Non-multiple medium-sized congenital melanocytic nevi: to excise or to follow up?

Postepy Dermatol Alergol. 2023 Aug;40(4):561-566. doi: 10.5114/ada.2023.128718. Epub 2023 Jun 18.

Abstract

Introduction: Congenital melanocytic nevi (CMN) are benign lesions composed of clonal proliferations of melanocytes. Although medium-sized CMN are common and generally remain benign throughout a person's lifetime, they may be precursors of melanoma. There is a limited number of studies focused on the risk of melanoma in solitary, medium-sized, congenital melanocytic nevus; therefore, the incidence of malignant transformation and guidelines for treatment are not well established.
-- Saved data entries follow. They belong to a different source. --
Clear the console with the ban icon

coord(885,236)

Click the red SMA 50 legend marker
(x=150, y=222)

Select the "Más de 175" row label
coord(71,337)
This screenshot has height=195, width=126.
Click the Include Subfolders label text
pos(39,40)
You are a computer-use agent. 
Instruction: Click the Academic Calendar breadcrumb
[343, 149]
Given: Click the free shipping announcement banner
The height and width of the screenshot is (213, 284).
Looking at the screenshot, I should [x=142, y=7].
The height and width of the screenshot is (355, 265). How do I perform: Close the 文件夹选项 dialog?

Aim: Prompted by the limited data, we conducted this study to gather more information about medium-sized CMN, to optimize clinical care. We share our analysis of surgically removed medium-sized CMN.
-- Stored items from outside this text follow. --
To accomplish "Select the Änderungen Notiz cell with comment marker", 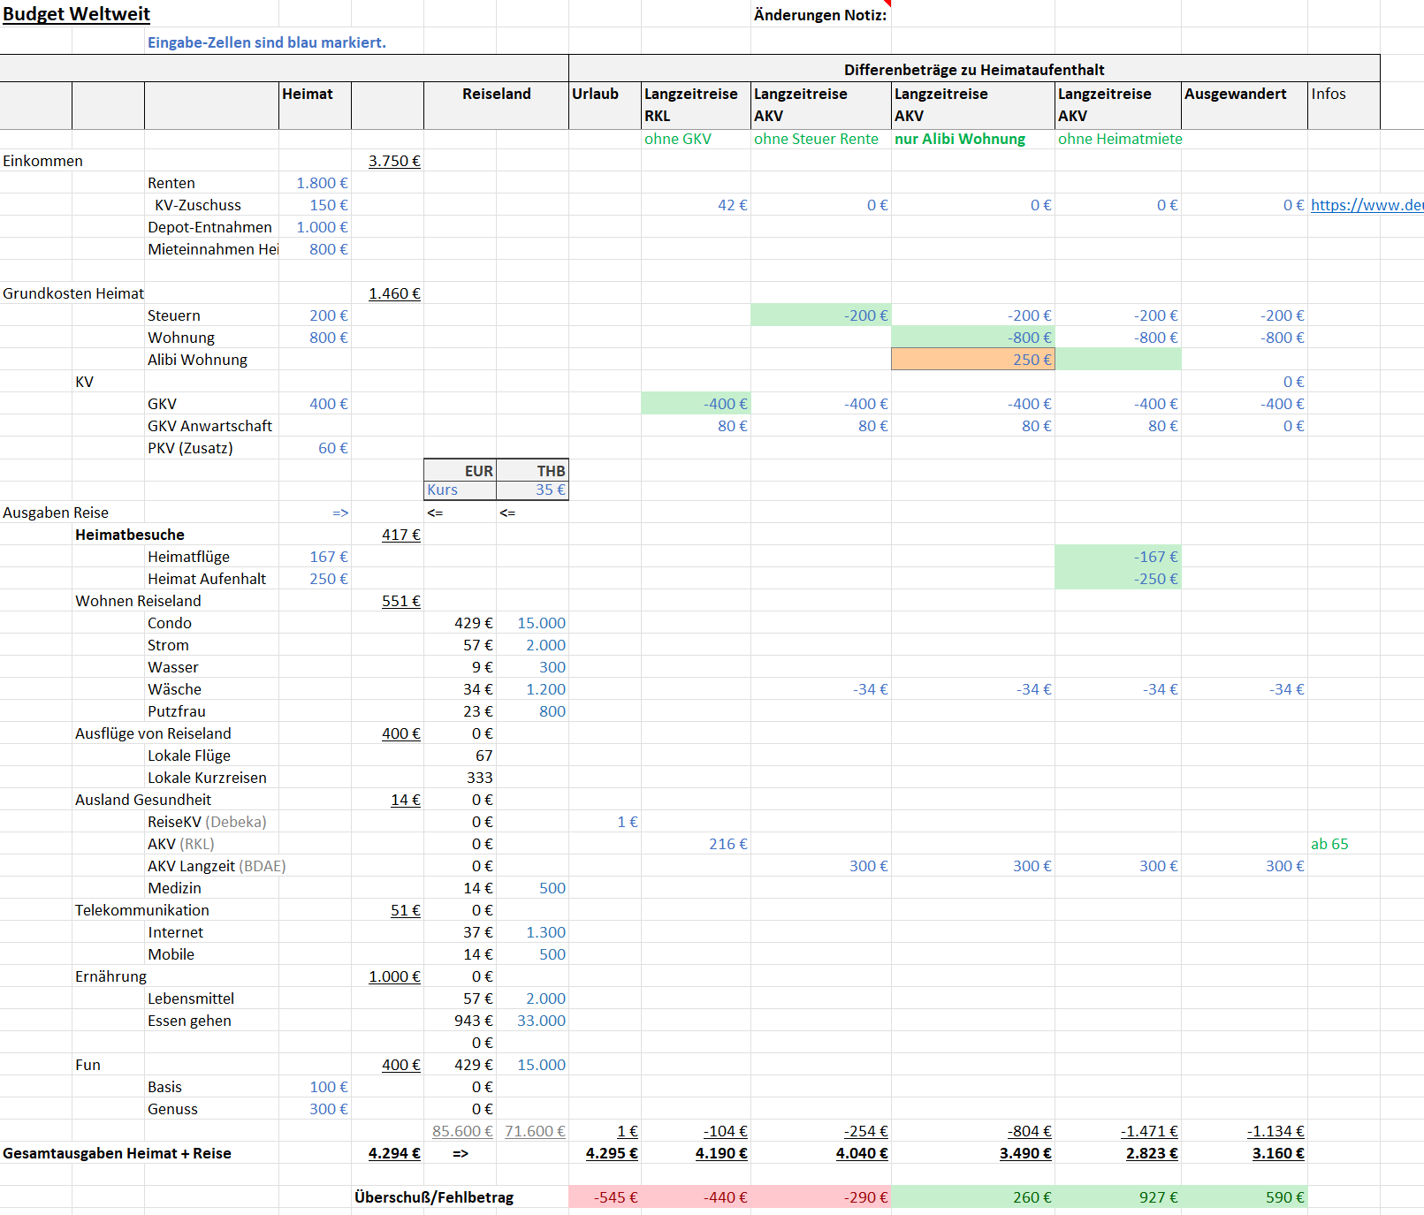I will point(819,15).
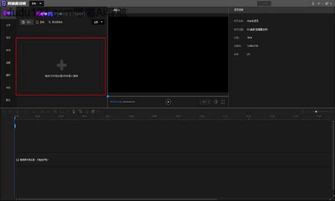Screen dimensions: 335x201
Task: Enter fullscreen preview with the expand icon
Action: tap(223, 102)
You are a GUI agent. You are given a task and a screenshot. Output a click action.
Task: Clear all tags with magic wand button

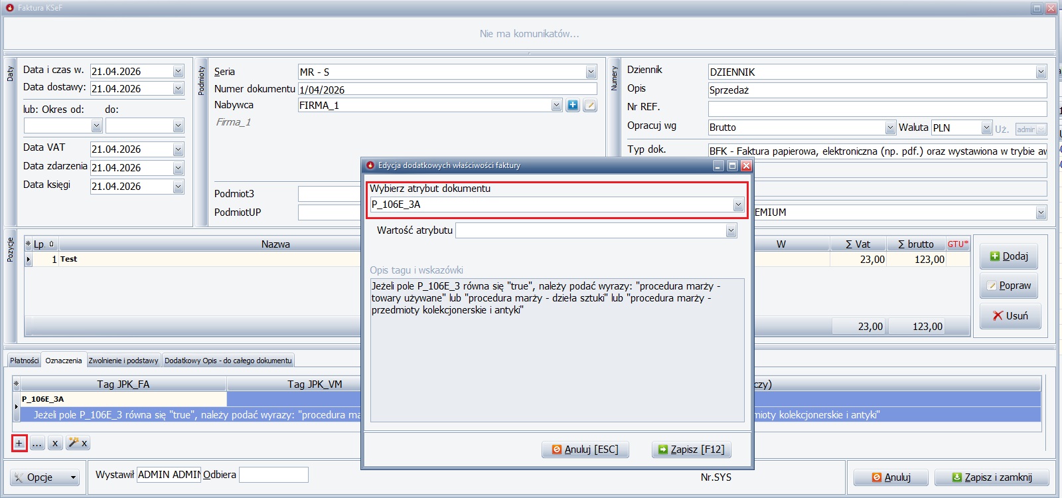pyautogui.click(x=78, y=443)
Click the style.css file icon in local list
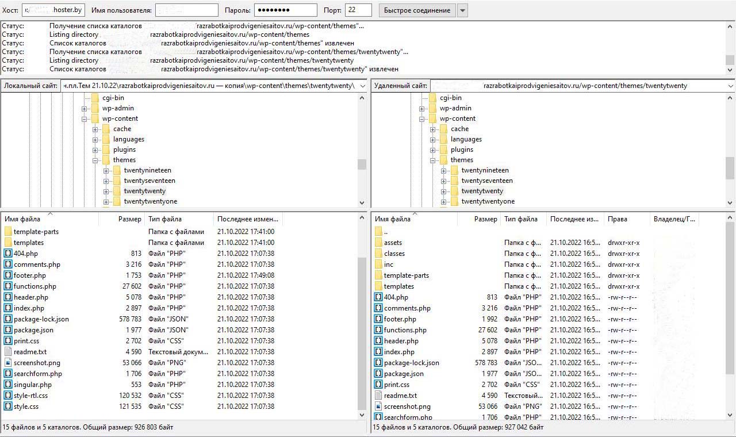 (x=8, y=407)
Material and methods: A total of 10 patients with non-multiple, medium-sized, congenital melanocytic nevus were included in this study. Lesions were removed using surgical procedures.

Results: In most of the cases the reason for excision of the medium-sized CMN was evolution of the lesion or aesthetic considerations reported by the patients. In 2 cases, due to the large size of the lesions, serial excisions were performed, while other CMN were removed surgically using simple excision technique. Eight of 10 medium-sized CMN were histologically described as benign, and 2 cases of malignant transformations were reported.

Conclusions: According to our clinical experience and knowledge, we recommend managing patients on an individual basis, taking into consideration multiple clinical attributes. In our opinion, long-lasting observation is the management of choice, and if there is need of surgery, we recommend total simple or staged excision depending on nevus size.

Keywords: congenital melanocytic nevi; management; medium-sized congenital melanocytic nevus; risk of malignant transformation; surgical treatment.